Par Yacine Merzougui
La décision du président de la République d’attribuer la médaille de l’Ordre du mérite national au rang « Athir » au moudjahid Salah Goudjil transcende la simple reconnaissance d’un parcours individuel. Elle démontre la continuité institutionnelle de l’État algérien et sa
capacité à honorer ceux qui ont consacré leur existence au service de la Nation, des maquis de la révolution aux plus hautes charges de la République.
Le geste présidentiel revêt une dimension symbolique particulière en ce qu’il salue un homme qui incarne parfaitement la synthèse entre l’engagement révolutionnaire et l’exercice démocratique du pouvoir. Salah Goudjil, qui achève son mandat à la tête du Conseil de la nation, aura marqué cette institution de son empreinte, alliant l’expérience du combattant à la sagesse du législateur. Cette distinction intervient à un moment charnière où l’Algérie s’interroge sur la transmission de ses valeurs fondatrices aux nouvelles générations. En honorant un moudjahid qui a su adapter son combat aux exigences de la construction nationale, le président Tebboune
rappelle que l’héritage révolutionnaire ne se fossilise pas dans la nostalgie mais se prolonge dans l’action quotidienne au service de l’intérêt général.

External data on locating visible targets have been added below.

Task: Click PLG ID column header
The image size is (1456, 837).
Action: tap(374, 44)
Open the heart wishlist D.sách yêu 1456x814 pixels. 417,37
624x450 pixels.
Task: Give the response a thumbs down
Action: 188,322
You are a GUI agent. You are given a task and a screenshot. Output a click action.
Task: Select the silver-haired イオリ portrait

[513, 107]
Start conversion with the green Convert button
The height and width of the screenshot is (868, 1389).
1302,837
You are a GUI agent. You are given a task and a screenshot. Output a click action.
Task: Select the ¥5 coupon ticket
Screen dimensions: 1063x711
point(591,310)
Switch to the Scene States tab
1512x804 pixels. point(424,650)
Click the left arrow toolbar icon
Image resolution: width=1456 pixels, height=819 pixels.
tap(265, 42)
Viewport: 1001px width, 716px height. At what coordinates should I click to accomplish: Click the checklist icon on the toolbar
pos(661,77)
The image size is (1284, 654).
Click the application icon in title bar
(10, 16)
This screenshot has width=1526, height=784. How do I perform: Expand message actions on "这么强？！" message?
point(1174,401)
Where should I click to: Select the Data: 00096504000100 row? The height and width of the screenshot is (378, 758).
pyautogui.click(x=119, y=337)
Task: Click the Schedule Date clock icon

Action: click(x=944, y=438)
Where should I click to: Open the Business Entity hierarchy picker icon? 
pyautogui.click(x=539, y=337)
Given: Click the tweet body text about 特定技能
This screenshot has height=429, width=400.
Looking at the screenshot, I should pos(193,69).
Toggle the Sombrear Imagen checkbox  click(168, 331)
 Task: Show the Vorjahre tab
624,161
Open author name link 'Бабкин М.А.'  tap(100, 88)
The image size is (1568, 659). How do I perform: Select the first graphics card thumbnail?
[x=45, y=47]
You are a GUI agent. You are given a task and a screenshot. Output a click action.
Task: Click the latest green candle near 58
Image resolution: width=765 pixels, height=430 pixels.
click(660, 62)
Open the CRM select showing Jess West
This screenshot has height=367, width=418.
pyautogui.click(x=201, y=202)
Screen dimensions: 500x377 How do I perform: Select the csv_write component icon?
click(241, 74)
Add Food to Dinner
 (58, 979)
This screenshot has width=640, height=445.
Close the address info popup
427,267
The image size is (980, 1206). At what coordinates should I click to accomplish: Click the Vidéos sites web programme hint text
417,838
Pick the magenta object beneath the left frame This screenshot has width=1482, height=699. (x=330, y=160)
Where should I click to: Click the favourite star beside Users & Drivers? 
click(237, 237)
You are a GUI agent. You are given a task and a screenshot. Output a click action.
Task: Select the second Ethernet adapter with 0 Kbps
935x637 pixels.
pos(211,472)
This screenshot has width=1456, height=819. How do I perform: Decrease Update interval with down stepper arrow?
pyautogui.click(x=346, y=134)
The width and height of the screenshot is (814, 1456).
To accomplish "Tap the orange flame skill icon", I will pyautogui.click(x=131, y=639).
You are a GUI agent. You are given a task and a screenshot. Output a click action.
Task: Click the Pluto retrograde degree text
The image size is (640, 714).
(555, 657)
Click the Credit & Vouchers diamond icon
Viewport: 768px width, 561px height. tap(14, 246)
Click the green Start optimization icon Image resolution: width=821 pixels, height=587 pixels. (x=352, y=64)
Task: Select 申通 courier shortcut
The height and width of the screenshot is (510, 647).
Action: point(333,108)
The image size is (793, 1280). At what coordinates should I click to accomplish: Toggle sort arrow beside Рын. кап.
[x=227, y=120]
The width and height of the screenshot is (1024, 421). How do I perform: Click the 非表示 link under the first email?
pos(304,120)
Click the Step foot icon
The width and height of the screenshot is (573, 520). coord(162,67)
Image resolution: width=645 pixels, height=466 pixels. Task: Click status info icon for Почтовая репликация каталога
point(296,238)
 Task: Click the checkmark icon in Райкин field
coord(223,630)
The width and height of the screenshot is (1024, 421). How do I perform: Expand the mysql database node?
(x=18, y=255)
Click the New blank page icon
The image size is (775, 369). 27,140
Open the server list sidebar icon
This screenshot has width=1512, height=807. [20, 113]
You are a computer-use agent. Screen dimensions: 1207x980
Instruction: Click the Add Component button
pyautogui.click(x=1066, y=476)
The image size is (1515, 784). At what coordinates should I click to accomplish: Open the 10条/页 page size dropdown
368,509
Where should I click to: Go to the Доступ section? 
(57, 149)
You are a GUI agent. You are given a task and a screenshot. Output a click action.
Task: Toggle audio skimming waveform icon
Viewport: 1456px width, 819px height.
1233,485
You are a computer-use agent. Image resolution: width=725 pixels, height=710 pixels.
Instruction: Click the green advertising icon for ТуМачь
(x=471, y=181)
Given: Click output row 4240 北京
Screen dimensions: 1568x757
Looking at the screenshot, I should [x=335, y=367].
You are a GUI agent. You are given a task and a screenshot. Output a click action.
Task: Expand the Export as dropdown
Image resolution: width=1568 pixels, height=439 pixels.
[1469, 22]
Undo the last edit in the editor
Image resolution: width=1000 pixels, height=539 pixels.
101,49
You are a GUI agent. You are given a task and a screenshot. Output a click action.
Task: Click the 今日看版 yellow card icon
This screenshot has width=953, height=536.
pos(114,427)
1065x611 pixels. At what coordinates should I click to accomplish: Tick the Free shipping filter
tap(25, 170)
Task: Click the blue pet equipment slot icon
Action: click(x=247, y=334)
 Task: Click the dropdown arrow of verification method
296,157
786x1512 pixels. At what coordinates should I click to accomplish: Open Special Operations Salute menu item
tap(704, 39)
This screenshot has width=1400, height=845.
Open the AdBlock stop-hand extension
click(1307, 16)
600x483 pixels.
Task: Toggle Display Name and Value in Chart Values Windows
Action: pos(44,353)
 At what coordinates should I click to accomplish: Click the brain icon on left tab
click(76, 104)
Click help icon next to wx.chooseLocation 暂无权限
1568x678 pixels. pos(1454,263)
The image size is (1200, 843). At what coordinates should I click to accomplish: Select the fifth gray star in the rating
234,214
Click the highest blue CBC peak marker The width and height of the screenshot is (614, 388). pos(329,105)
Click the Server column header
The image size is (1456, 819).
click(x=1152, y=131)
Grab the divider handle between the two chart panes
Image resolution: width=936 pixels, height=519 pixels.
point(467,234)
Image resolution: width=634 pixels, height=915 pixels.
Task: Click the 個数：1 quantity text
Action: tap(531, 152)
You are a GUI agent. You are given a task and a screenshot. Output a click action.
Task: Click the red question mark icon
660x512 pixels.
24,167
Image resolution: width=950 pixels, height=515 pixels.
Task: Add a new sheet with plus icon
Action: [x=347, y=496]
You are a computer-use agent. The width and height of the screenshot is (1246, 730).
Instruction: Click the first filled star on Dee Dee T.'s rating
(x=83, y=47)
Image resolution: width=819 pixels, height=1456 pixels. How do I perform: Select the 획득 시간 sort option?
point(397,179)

Le parcours de Salah Goudjil au sein du Conseil de la Nation témoigne de cette alchimie particulière entre mémoire et modernité. Président de cette chambre haute du Parlement, il aura su imprimer à ses travaux la rigueur et l’intégrité qui caractérisent les hommes forgés dans l’épreuve de la guerre de libération. Sa gestion de cette institution constitutionnelle aura été marquée par un souci constant de préservation de la dignité parlementaire et de respect des procédures démocratiques. L’attribution de cette médaille « Athir » – qui signifie « illustre » en arabe – prend également une résonance particulière dans le contexte politique actuel. Elle souligne l’importance accordée par les institutions de la République à la reconnaissance du mérite et à la valorisation de l’engagement désintéressé. Dans une période où les sociétés contemporaines peinent parfois à identifier leurs modèles, l’exemple de Salah Goudjil rappelle que l’excellence dans le service public reste possible et reconnaissable. Cette distinction est inscrite dans la politique mémorielle de l’État algérien qui s’attache à préserver le lien entre les générations de l’indépendance et celles de l’Algérie contemporaine. En honorant un moudjahid qui aura servi la République dans ses plus hautes instances, le président Tebboune actualise le message révolutionnaire et lui donne une traduction institutionnelle concrète.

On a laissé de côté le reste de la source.